Torizon features Docker runtime. Toradex provides Debian Docker images and deb packages that greatly eases the development process for embedded applications. In this article, we will show how you can install and test OpenCL libraries optimized to iMX8 GPU to integrate into your application. We will also obtain, build and run an OpenCL benchmarking tool to check if the software is set up correctly and observe the GPU performance.

Prerequisites

  • A Toradex's i.MX8 SoM with Torizon installed ( To get instructions about how to install Torizon, see Getting Started Guide )
  • Basic knowledge of Docker containers. To learn more about Docker, visit the developer's website. To learn the first steps with Docker usage and Torizon, check the Getting Started Guide.

Dockerfile instructions

Download the full Dockerfile implementation.The implementation details will be explained in this session. See the Getting Started Guide with the instructions about how to compile the image on a host pc and pull the image in the board. You can also scp this file to the board and build it locally.

To build

Inside the directory that contains Dockerfile on the host PC, build the image:

$ docker build -t <your-dockerhub-username>/opencl-image .

After the build, push the image to your Dockerhub account:

$ docker push <your-dockerhub-username>/opencl-image

To run

First, pull it from your dockerhub account to the board. In the terminal of your board: Warning: These instructions assumes that the dockerhub credentials are already set up on the board. If you did not setup your credentials yet, execute docker login

# docker pull <your-dockerhub-username>/opencl-image

After the pull, run a container based on the image.

Attention: Please, note that by executing the following line you are accepting the NXP's terms and conditions of the End-User License Agreement (EULA)

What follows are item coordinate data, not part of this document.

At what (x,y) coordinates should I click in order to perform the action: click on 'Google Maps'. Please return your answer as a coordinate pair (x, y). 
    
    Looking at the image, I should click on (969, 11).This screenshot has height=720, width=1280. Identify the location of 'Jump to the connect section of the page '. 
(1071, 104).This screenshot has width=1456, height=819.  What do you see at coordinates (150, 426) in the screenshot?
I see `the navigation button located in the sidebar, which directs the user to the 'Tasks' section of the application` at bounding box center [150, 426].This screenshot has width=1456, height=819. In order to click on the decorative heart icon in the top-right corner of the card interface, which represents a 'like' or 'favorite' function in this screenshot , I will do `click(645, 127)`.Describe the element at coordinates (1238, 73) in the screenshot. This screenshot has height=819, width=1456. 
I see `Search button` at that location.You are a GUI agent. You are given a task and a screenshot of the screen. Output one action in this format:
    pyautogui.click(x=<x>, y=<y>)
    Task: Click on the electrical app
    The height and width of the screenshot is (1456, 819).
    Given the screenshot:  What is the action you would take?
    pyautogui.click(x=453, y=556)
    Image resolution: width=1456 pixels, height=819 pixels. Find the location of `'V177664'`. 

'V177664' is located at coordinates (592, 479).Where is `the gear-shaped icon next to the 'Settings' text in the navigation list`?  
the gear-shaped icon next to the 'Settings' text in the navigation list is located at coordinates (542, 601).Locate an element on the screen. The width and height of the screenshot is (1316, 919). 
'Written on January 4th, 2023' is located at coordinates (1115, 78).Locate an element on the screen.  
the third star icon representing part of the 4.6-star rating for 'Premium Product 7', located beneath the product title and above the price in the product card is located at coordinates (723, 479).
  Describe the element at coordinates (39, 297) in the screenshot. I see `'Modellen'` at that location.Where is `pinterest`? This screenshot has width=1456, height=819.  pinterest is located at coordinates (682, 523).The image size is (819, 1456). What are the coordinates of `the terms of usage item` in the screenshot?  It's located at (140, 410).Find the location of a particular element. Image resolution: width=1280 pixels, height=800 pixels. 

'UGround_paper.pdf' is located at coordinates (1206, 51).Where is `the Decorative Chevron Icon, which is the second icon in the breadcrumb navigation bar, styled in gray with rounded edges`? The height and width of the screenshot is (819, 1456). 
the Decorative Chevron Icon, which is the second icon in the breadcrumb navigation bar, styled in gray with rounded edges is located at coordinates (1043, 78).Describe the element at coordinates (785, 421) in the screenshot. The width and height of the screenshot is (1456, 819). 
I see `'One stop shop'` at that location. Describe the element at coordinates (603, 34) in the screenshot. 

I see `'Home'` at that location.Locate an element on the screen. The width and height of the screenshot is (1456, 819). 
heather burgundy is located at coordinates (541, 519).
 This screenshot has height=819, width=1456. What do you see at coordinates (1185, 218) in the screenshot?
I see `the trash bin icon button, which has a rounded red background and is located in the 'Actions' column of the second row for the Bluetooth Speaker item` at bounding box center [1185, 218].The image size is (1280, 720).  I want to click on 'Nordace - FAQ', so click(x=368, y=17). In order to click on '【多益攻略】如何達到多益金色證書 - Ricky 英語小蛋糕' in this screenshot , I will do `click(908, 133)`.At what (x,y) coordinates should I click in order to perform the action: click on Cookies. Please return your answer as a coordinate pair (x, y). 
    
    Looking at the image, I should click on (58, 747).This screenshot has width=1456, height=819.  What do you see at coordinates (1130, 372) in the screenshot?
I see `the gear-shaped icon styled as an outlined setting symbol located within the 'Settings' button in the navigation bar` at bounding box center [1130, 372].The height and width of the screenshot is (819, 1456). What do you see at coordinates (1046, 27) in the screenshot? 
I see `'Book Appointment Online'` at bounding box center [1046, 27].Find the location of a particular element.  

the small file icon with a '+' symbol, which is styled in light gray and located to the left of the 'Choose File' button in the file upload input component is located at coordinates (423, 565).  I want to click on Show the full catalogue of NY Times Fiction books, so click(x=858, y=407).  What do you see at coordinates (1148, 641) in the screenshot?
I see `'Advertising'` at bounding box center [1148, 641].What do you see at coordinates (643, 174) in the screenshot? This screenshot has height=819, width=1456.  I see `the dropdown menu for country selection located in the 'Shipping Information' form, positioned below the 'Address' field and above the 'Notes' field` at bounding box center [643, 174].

# docker run -e ACCEPT_FSL_EULA=1 -it --rm --name=clpeak-container --net=host --cap-add CAP_SYS_TTY_CONFIG \
             -v /dev:/dev -v /tmp:/tmp -v /run/udev/:/run/udev/ \
             --device-cgroup-rule='c 4:* rmw'  --device-cgroup-rule='c 13:* rmw' --device-cgroup-rule='c 199:* rmw' --device-cgroup-rule='c 226:* rmw' \
             <your-dockerhub-username>/opencl-image

Dockerfile explained

Image base

Toradex provides a basic Wayland image in its dockerhub page. You need to add the torizon/arm64v8-debian-wayland-base-vivante to your image. It contains the repository package. You also need to get the Vivante's OpenCL Debian package for Torizon:

FROM torizon/arm64v8-debian-wayland-base-vivante AS base

RUN apt-get -y update && apt-get install -y \
    libopencl-vivante1 \
    libopencl-vivante1-dev \
    libclc-vivante1 \
    libllvm-vivante1 \
    libgal-vivante1 \
    libvsc-vivante1 \
    && apt-get clean && apt-get autoremove && rm -rf /var/lib/apt/lists/*

Building clpeak

Clpeak is a benchmarking tool to measure the peak capabilities of OpenCL devices. We will build it from source for our system:

FROM base AS builder

RUN apt-get -y update && apt-get install -y \
    git build-essential cmake wget \
    && apt-get clean && apt-get autoremove && rm -rf /var/lib/apt/lists/*

RUN git config --global user.email "you@example.com" && \
    git config --global user.name "Your Name"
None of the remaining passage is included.